On Monday, Jacques Darche argued in Quebec Superior Court that the protesters in the encampment, whom he referred to repeatedly as “occupants,” were breaking the university’s policies and preventing McGill from using its own land for annual convocation ceremonies. 

He also repeatedly used the terms like “fortress,” “village” and “fortifications” to refer to the encampment, which has grown into a collection of dozens of tents inside a ring of temporary fencing since it was established.

But he faced a barrage of criticism from Superior Court Justice Marc St-Pierre, who demanded he show evidence that there was an urgent need for the encampment to come down. 

He said he “needs urgency” to grand the provisional injunction, “not just a clear right” for McGill to use its land.

Darche appeared increasingly frustrated by the questions and repeated his assertion that McGill, as the landowner, had the right to use the land on which the protesters were camping, but the argument did not appear to sway St-Pierre.

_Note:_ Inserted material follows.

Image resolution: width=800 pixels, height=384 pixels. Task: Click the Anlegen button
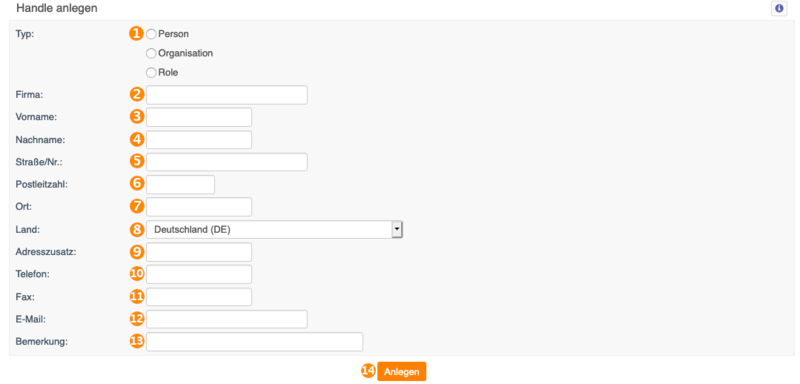tap(402, 372)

In the court documents filed, McGill said the encampment was set up on its private property without prior warning, poses a “security, safety and public health risk” and has escalated tensions on campus.

The university also stresses it does not want to limit the right to protest, but says the encampment “differs significantly from the typical protest experienced at McGill,” calling it a “fortified and entrenched space.”

If approved, the order would authorize the Montreal police to immediately enforce a provisional injunction to dismantle the camp and prevent protesters from setting up a new one.

 St-Pierre’s ruling is expected Tuesday.

Past injunction rejected

Lawyer Julius Grey represents the group Palestinians and Jews United, one of the groups arguing against the injunction request.

On Monday morning, Grey told reporters outside the courtroom that McGill would have to show evidence that the encampment was permanent, unsanitary and was dangerous for fire safety reasons, among others.

“We have affidavits that show that this demonstration is completely peaceful,” he said. “It’s not permanent. We will not have a permanent encampment at McGill. The question before the court will be whether it is necessary at this point to intervene, not what the long-term solution is.”

At midday on Monday, the hearing was in recess after lawyers for McGill and for the defendants butted heads on a number of procedural rulings. They had not yet begun to argue the merits of McGill’s injunction request. 

A previous injunction request to remove the encampment and ban other campus protests filed in Quebec Superior Court by two McGill students was rejected on May 1. Justice Chantale Masse said in her judgment that the plaintiffs failed to show the encampment caused them “irreparable harm.”

In that case, McGill was listed as an interested party, not a plaintiff.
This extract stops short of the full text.